- EXERCISE OBJECTIVE -
Extract every line of the listing below that contains the word "Expand", matching case exactly.

- GIVEN RECORDS -
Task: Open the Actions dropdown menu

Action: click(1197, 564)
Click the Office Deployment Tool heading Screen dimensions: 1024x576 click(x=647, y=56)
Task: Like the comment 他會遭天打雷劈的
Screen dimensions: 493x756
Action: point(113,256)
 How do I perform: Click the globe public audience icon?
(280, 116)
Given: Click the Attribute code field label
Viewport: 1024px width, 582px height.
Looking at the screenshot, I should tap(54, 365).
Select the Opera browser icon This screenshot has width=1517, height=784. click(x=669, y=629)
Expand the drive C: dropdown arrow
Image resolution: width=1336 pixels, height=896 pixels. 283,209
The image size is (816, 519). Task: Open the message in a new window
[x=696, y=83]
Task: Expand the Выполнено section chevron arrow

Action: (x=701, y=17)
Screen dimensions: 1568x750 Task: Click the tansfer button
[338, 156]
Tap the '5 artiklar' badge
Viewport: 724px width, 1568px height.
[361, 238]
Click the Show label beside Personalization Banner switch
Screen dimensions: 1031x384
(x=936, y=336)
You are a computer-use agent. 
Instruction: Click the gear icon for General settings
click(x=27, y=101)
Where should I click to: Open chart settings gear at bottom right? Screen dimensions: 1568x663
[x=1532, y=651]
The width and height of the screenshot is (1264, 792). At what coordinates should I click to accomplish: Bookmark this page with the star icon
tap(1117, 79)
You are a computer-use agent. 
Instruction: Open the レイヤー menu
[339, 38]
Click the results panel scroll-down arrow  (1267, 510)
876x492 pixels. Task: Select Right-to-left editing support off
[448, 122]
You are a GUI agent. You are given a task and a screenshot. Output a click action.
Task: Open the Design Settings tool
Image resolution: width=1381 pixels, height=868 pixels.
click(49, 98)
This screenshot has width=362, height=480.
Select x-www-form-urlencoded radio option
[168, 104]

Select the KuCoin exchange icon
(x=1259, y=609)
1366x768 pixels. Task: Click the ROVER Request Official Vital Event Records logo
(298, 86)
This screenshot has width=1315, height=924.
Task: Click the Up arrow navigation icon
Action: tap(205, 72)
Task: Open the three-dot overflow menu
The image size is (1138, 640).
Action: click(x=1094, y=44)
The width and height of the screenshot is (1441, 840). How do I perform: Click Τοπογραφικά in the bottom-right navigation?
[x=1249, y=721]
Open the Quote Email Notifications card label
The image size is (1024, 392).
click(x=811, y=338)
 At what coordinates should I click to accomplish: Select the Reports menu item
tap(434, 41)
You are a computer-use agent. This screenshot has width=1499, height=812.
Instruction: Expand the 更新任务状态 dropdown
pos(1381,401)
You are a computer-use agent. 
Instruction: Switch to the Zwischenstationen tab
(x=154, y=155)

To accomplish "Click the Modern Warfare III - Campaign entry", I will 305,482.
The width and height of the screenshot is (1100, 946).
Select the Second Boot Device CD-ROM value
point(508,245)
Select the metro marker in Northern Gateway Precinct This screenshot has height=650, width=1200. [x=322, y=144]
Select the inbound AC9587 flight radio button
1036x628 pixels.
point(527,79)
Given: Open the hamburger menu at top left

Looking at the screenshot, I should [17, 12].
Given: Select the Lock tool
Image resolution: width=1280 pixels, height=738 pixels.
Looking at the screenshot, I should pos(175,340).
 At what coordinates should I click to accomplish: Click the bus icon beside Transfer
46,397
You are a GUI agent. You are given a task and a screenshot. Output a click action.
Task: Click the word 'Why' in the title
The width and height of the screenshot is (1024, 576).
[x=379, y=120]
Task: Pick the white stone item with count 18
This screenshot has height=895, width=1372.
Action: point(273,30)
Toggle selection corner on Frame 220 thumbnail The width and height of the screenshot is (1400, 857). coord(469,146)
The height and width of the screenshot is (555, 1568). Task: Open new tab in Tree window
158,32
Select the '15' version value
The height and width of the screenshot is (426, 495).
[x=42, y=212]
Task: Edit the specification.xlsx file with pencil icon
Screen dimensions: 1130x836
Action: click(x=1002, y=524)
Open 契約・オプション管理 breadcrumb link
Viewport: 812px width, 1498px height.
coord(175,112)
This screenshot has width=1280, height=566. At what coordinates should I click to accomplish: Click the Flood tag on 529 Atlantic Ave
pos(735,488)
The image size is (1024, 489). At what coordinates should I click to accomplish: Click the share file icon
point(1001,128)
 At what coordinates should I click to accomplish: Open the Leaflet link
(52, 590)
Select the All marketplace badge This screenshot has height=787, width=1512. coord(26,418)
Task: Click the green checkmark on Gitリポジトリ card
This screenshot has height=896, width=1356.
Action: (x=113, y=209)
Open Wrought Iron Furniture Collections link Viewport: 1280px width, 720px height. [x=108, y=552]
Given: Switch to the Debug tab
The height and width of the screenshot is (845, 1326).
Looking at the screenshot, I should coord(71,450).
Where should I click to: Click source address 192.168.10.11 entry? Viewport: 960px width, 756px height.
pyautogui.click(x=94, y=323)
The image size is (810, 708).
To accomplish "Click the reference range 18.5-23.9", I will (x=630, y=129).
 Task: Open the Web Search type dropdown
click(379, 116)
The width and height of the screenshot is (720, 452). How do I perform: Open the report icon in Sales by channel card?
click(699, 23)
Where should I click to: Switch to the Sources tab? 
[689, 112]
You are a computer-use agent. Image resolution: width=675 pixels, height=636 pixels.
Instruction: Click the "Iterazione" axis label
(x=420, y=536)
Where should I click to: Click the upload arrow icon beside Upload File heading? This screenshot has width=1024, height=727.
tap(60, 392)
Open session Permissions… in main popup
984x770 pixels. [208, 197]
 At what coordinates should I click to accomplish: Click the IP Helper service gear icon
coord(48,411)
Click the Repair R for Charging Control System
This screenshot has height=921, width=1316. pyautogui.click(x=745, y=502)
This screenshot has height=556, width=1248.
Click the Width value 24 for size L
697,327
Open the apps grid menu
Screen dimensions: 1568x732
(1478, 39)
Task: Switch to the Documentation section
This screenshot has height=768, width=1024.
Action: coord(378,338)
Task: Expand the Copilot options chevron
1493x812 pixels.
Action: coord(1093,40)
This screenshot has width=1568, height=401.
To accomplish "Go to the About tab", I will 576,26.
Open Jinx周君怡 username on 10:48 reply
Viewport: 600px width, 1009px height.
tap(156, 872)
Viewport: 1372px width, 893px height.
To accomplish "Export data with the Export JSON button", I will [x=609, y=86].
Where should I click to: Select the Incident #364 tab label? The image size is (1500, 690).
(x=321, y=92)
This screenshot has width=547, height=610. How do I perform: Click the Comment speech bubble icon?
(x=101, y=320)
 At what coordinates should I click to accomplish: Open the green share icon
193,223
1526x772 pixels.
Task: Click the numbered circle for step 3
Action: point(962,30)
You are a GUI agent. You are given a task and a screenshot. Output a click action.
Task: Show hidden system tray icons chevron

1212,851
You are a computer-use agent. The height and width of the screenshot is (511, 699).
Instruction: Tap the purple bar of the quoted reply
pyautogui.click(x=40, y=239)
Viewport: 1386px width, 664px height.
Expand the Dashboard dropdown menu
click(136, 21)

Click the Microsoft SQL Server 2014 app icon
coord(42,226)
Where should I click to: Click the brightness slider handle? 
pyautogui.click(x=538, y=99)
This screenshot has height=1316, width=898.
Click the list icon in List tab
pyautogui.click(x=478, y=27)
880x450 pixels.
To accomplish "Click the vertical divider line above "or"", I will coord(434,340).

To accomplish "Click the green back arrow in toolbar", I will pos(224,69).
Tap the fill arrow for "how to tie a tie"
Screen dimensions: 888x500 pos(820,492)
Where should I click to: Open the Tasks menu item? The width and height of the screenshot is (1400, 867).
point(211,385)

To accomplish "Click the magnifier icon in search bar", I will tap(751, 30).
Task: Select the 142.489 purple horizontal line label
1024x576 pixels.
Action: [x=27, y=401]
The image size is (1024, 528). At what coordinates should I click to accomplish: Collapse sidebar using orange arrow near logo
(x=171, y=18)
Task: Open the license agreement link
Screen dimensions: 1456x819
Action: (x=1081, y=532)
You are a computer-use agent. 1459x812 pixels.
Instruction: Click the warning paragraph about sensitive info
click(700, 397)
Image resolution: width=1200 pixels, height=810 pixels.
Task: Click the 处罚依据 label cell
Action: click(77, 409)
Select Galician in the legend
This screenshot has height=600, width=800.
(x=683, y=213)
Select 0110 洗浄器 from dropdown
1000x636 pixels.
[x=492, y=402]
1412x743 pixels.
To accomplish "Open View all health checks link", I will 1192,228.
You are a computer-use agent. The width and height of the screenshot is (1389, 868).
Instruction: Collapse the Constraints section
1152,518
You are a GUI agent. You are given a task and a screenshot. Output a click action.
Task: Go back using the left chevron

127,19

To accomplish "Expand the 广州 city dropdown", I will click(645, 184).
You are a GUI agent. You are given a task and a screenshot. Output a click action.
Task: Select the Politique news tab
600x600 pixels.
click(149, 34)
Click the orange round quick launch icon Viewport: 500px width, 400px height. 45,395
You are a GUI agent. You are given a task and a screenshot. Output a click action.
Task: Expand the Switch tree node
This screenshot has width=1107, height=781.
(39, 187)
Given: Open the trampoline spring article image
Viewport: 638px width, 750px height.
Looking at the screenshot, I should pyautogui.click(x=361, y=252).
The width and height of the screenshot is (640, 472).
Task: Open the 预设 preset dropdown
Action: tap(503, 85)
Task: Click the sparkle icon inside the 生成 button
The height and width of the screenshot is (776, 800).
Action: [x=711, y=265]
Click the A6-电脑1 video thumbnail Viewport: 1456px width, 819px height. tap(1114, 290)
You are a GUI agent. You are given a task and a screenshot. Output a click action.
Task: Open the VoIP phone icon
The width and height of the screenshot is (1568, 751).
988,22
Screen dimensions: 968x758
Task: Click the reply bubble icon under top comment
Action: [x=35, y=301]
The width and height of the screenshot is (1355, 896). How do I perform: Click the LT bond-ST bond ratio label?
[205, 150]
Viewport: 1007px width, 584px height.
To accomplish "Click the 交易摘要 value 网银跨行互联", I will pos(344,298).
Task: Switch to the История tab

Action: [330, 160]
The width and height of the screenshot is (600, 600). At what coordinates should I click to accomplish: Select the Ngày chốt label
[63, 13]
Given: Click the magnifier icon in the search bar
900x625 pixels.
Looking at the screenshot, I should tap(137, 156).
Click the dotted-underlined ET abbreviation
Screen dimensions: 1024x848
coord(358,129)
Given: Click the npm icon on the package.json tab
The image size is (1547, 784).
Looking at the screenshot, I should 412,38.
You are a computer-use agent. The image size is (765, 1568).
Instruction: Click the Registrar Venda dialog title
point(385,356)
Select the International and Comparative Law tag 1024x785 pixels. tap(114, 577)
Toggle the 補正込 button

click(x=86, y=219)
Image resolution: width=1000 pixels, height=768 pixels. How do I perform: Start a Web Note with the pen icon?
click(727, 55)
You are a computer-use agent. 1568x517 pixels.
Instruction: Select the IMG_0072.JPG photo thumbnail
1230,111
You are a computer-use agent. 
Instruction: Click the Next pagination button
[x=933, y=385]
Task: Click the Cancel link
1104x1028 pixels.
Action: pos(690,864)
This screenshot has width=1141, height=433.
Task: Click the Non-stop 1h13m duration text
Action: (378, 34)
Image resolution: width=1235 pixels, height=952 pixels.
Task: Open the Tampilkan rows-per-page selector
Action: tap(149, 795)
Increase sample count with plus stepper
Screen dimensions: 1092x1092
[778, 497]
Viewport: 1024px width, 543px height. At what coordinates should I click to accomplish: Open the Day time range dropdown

- WORKED ANSWER -
Expand the drive C: dropdown arrow
Task: Expand the Выполнено section chevron arrow
Instruction: Expand the 更新任务状态 dropdown
Task: Expand the Copilot options chevron
Expand the Dashboard dropdown menu
To accomplish "Expand the 广州 city dropdown", I will click(645, 184).
Task: Expand the Switch tree node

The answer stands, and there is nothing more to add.